Quoted passage:
--

Introduction

The Bay Area and Southern California regions of Bend the Arc: A Jewish Partnership for Justice are proud to provide this guide to propositions appearing on California’s November ballot. We build on the work of the Progressive Jewish Alliance, one of our predecessor organizations, which regularly analyzed and made recommendations on local and state ballot measures over the last decade.

Bend the Arc envisions a nation where Jews play a critical role in helping America fulfill its promise, pursuing justice as a core expression of Jewish values. We believe America is strongest when everyone has a safe place to live, a job that lets them provide for their families and hold their heads high, an accessible ladder of opportunity, and freedom from fear, hate and want.

Today we are continuing to build the nation our ancestors came here to find—a land of opportunity and justice for all. Our work enables us to transcend religious, ethnic, and institutional boundaries to create justice and opportunity for more people, by training Jewish and interfaith leaders, organizing in communities, investing to revitalize neighborhoods, and through robust progressive political advocacy. 

Although our Jewish identities are diverse, we are bound together by a profound history as a people with a shared concern for human dignity and equality. We believe that our Jewish values, traditions, texts, history, faith and culture have a light to shine on creating solutions to America’s most pressing problems.

--

Records from a pointing dataset:
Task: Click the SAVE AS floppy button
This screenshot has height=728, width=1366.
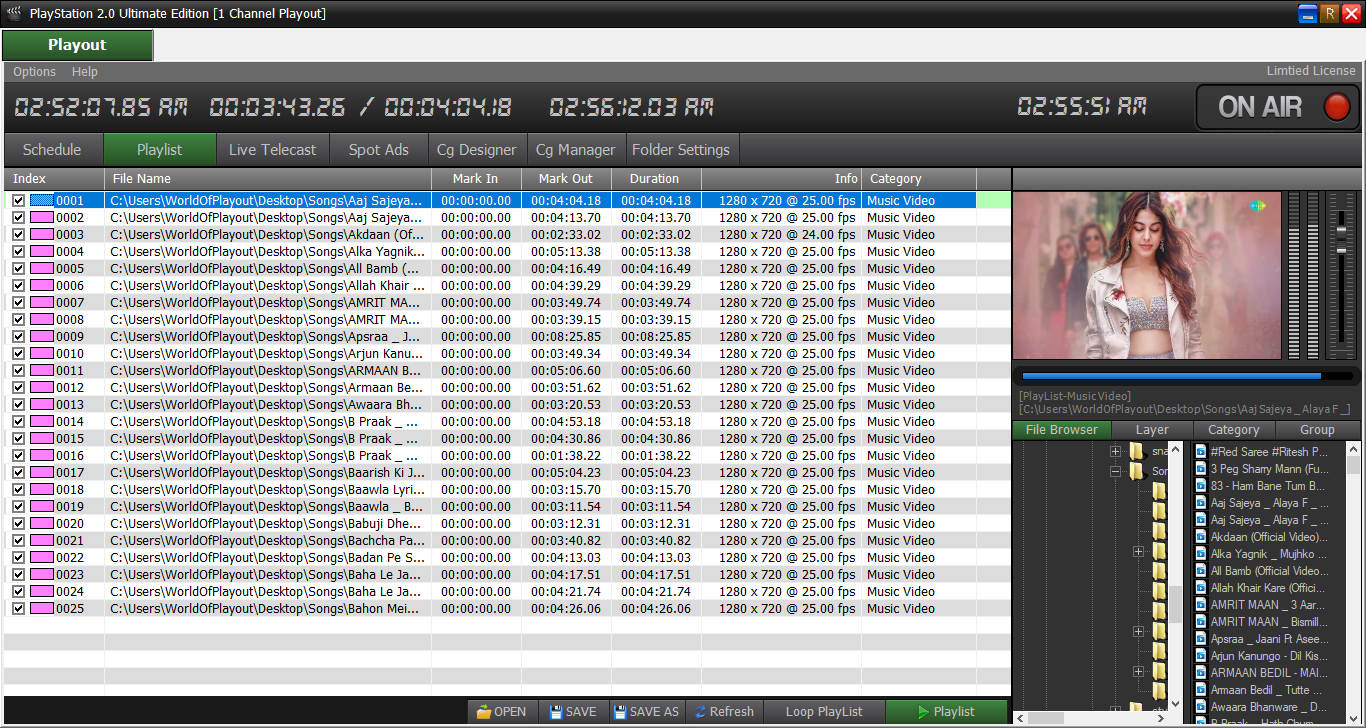Action: (x=646, y=712)
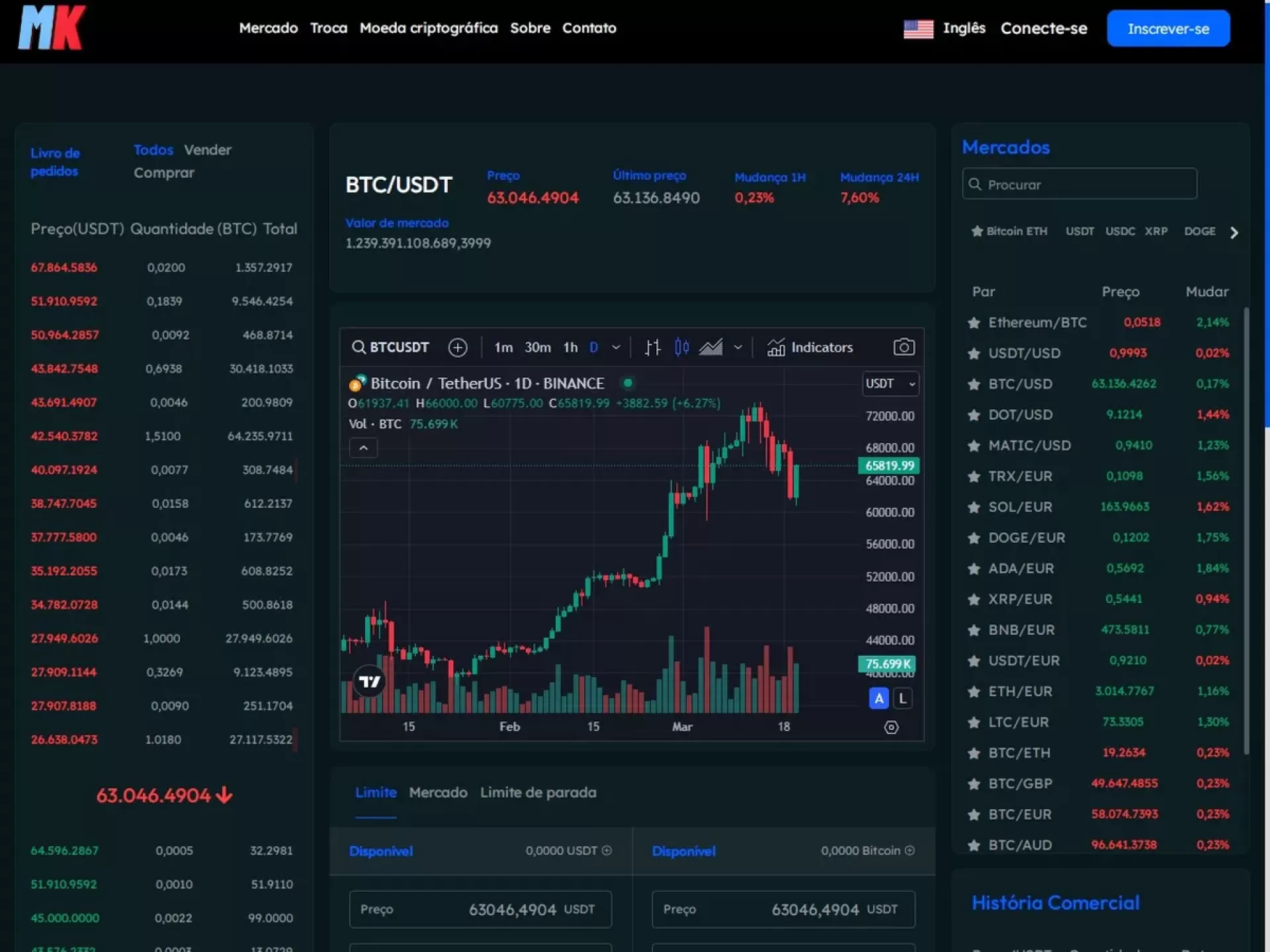
Task: Switch to the Limite de parada tab
Action: point(538,792)
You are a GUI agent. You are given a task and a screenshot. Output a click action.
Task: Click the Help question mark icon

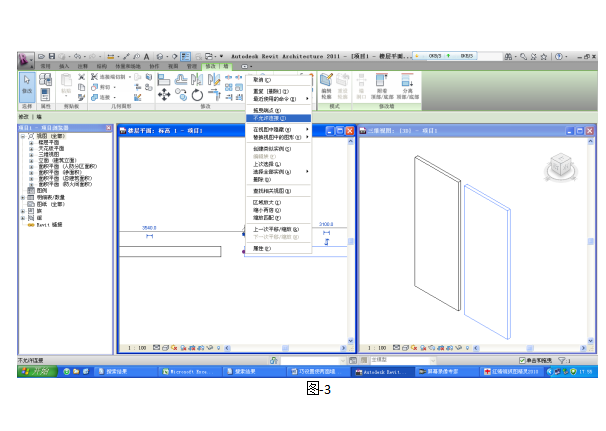(x=557, y=56)
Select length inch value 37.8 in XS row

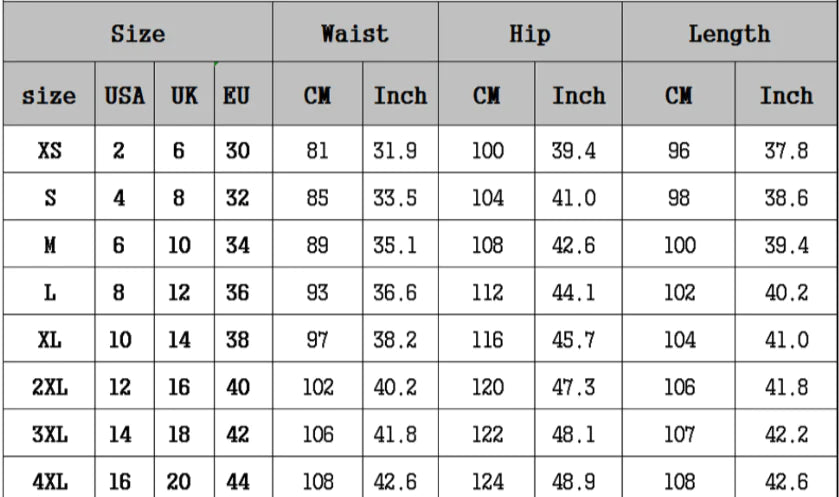[x=786, y=151]
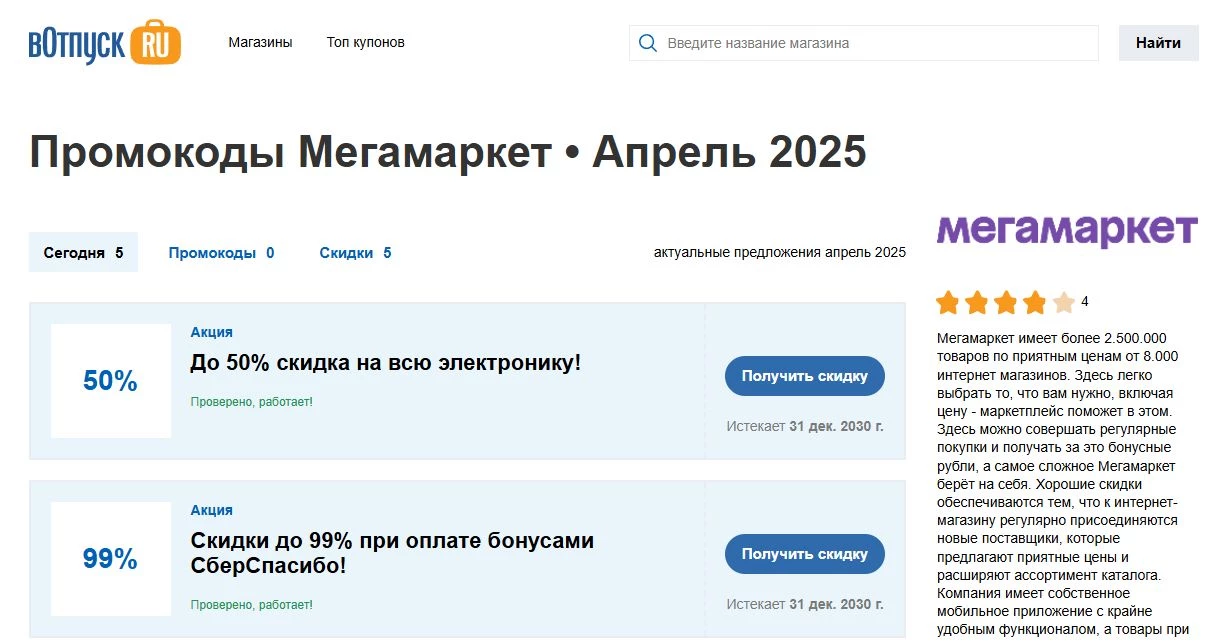Click Получить скидку for the electronics discount
The width and height of the screenshot is (1210, 643).
(x=804, y=376)
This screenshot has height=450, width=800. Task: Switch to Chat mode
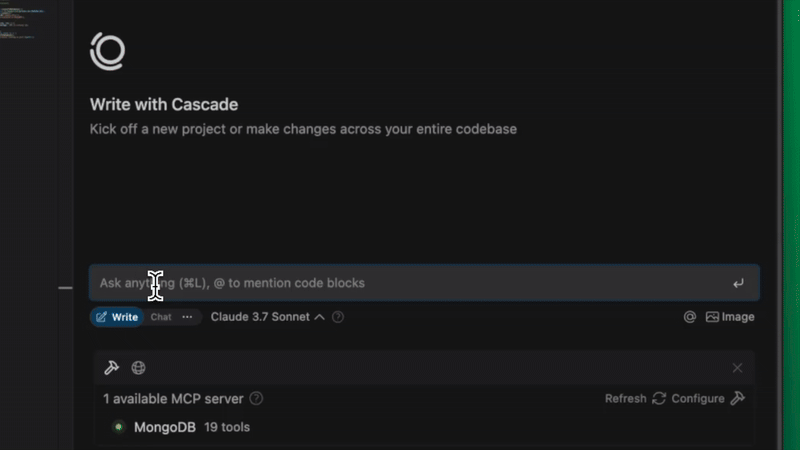(x=161, y=317)
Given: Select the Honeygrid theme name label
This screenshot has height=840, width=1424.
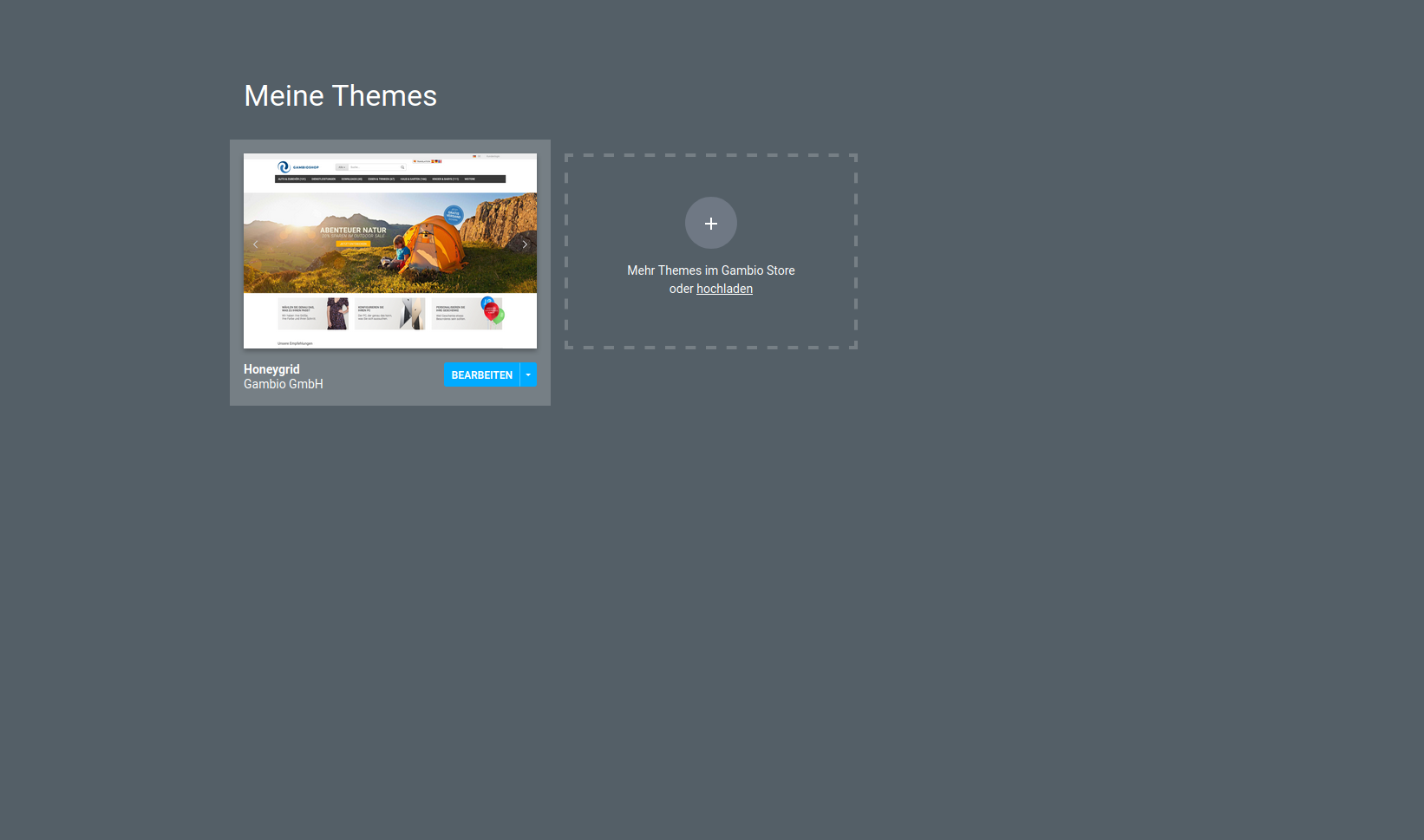Looking at the screenshot, I should tap(271, 369).
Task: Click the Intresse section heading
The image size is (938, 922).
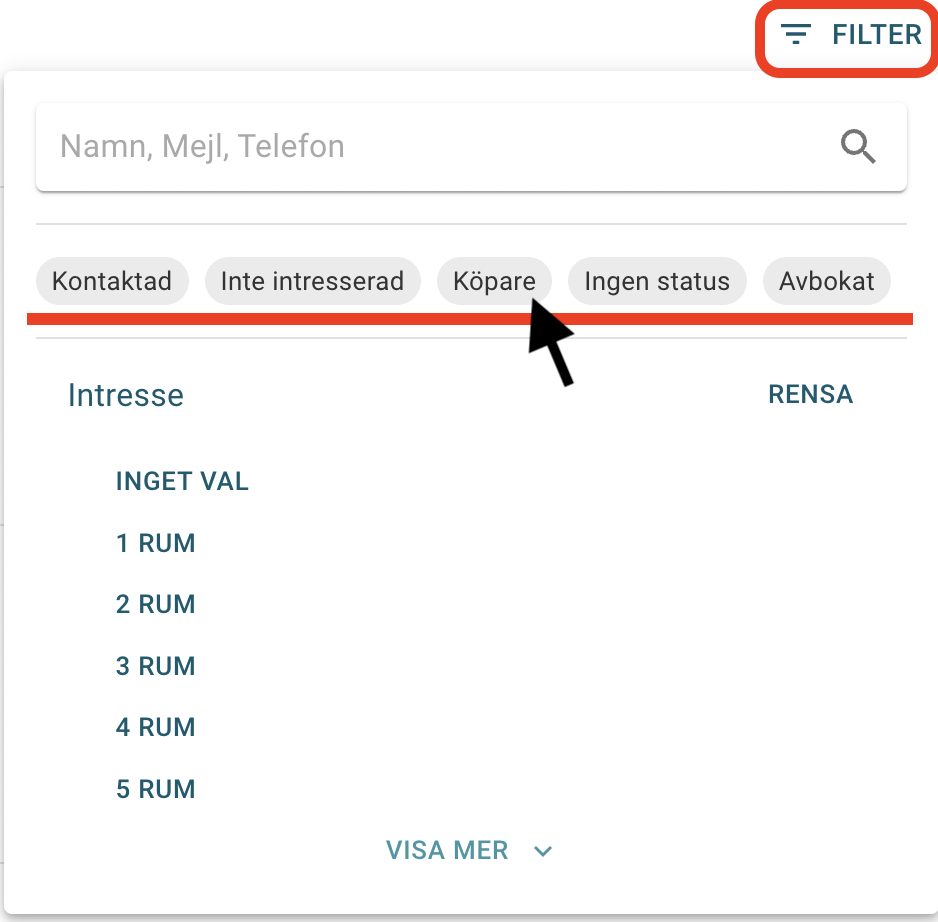Action: (125, 395)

--

Tasks and exercises:
a – In the records, rewrite the lines starting at the one containing "Select length inch value 37.8 in XS row" and ending at the one containing "(x=161, y=317)", changing "Chat mode" to "Voice mode" and keeping everything else the same. Omit the pictures.
b – Extend the introduction to the California ballot proposition guide, picking up after its final sentence.

Per-task outputs:
a –
Select length inch value 37.8 in XS row

[x=786, y=151]
Click Получить скидку for the electronics discount
The width and height of the screenshot is (1210, 643).
(x=804, y=376)
This screenshot has height=450, width=800. Task: Switch to Voice mode
(x=161, y=317)

b –
Our shared history teaches us that building a healthy and ethical society is both a personal duty and a communal obligation. As a people, our great successes, as well as our great persecution, remind us of this time-tested truth. From the ancient prophets we hear the call to “seek the well-being of the city in which you dwell… for in its peace you shall find peace.” (Jeremiah 29:7) And we take special pride in the American Jewish legacy of speaking out against injustice and inequity. “Jews believe you can't have justice for yourself unless other people have justice as well,” said the late Bella Abzug, one of the first Jewish women elected to the House of Representatives.

Inspired by our history, we have assessed the 11 propositions appearing on California’s November ballot, thoroughly studying their meaning and likely impact. In general, we remain exceedingly wary of the pervasive use of ballot initiatives. Experience shows that ballot initiatives often espouse simplistic answers to complex societal ills, whether perceived or real. Moreover, propositions are not a substitute for a well-functioning system of representative government committed to upholding the common good and, in fact, some propositions on the November ballot attempt to address the negative consequences of past propositions. We continue to urge common-sense measures to end gridlock in Sacramento and allow our democratically elected officials to deliberate responsibly and react appropriately to the state’s formidable challenges. Yet, as Californians, we cannot help but witness the toll exacted on our state by underfunded schools, infrastructure and health care. We cannot avoid the harsh reality of our fraying safety net, of foreclosed homes, vacant storefronts, and crowded unemployment offices. We cannot ignore the troubling effects of overflowing prisons and shelters.

The November 6 election ballot provides opportunities for voters to enact corrective measures, particularly in the areas of taxation (Propositions 30, 38 & 39) and criminal justice (Propositions 34 & 36). And there is an urgent need to reject initiatives that are misleading (Propositions 32 & 33) or are poorly constructed (Proposition 31) in ways that threaten our democratic system of politics and ultimately penalize the most vulnerable members of our society.

Acknowledgements

Bend the Arc thanks the volunteers of the Voter Guide Committee for their dedication and diligence in researching, analyzing and writing this voter guide.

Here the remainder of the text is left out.